Explore highlights and new acquisitions of the Chinese Contemporary Artisits of the White Rabbit Collection
Watch videos from the White Rabbit Collection Artist Interview Series. White Rabbit Collection artists reveal their life stories, their professional practice, and what drives them to make contemporary art.
White Rabbit Collection is housed at Dangrove, a purpose-built and state-of-the-art storage facility and research centre in Sydney, Australia designed by celebrated architect, Alec Tzannes. Maintained with the collection is the Judith Neilson/White Rabbit Collection archive, an extensive and growing collection of artists’ own archival materials and artefacts, exhibition catalogues, documentation of studio visits and artist interviews. The White Rabbit Collection Research Library contains both scholarly and generalist books, journals, catalogues and monographs. These examine Chinese artists and art history within the contexts of Chinese history, culture, sociology, politics and philosophy. Curated exhibitions from the White Rabbit Collection can be seen bi-annually at the White Rabbit Gallery.
What is so distinctive about contemporary art from China, and how did it emerge in the post-Cultural Revolution, post-Mao opening-up period of the 1980s? A highly academic, extremely competitive system of art training in both western and eastern techniques produces graduates possessed of extraordinary technical accomplishment. They often emerge from this rigorous education, however, eager to challenge conventions, to innovate, experiment, work across genres, and break down boundaries between disciplines. Labour costs and materials are still more affordable than in many other countries, allowing artists to work on an ambitious scale. The art districts and studio complexes in cities such as Beijing, Shanghai and Hangzhou are crucibles of creativity and entrepreneurial risk-taking. This, in combination with impeccable levels of craftsmanship and technical virtuosity, is what distinguishes Chinese contemporary art in the global field. The unique history of the development of contemporary art in China is also a mark of its difference. From 1949 until the death of Mao Zedong in 1976, all art was at the service of the revolution. The great Chinese traditions of ink painting and calligraphy had become suspect, viewed as ‘feudal’. Artists were trained in Soviet-style Socialist Realism, painting heroic soldiers, farmers and factory workers, bumper harvests and belching power stations.

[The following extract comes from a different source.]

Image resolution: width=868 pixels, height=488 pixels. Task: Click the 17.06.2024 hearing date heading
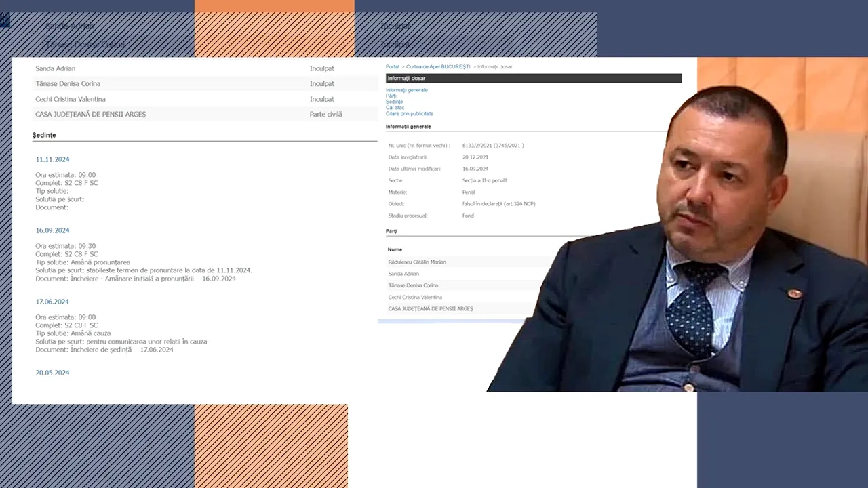point(52,302)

When China began its period of reform and opening after 1978, ideas and artistic influences from the west flooded in at the same time as foreign investment: artists discovered postmodernism, and simultaneously rediscovered modernism. After a period of joyful eclecticism, they began to explore how revived national art traditions and folk-art forms could become part of a contemporary visual vocabulary. Today, artists are marrying ink painting and porcelain with stop-motion animation, calligraphy with computer gaming, and using paper-cutting to comment on issues of consumerism and social control, to name only a few examples of this confident hybridity. Chinese artists weld cutting-edge technologies to their deep knowledge of some of the oldest artforms in the world. They reflect on ancient and modern Chinese history yet position themselves as savvy practitioners in a global artworld. Many navigate the political landscape carefully and tactically; at times the necessity for double-coding and allegory makes their work even more intriguing. These artists deal with subjects ranging from Chinese history to urbanisation, from pollution to gender roles, from the spiritual to the defiantly secular. They tell a story of today’s China.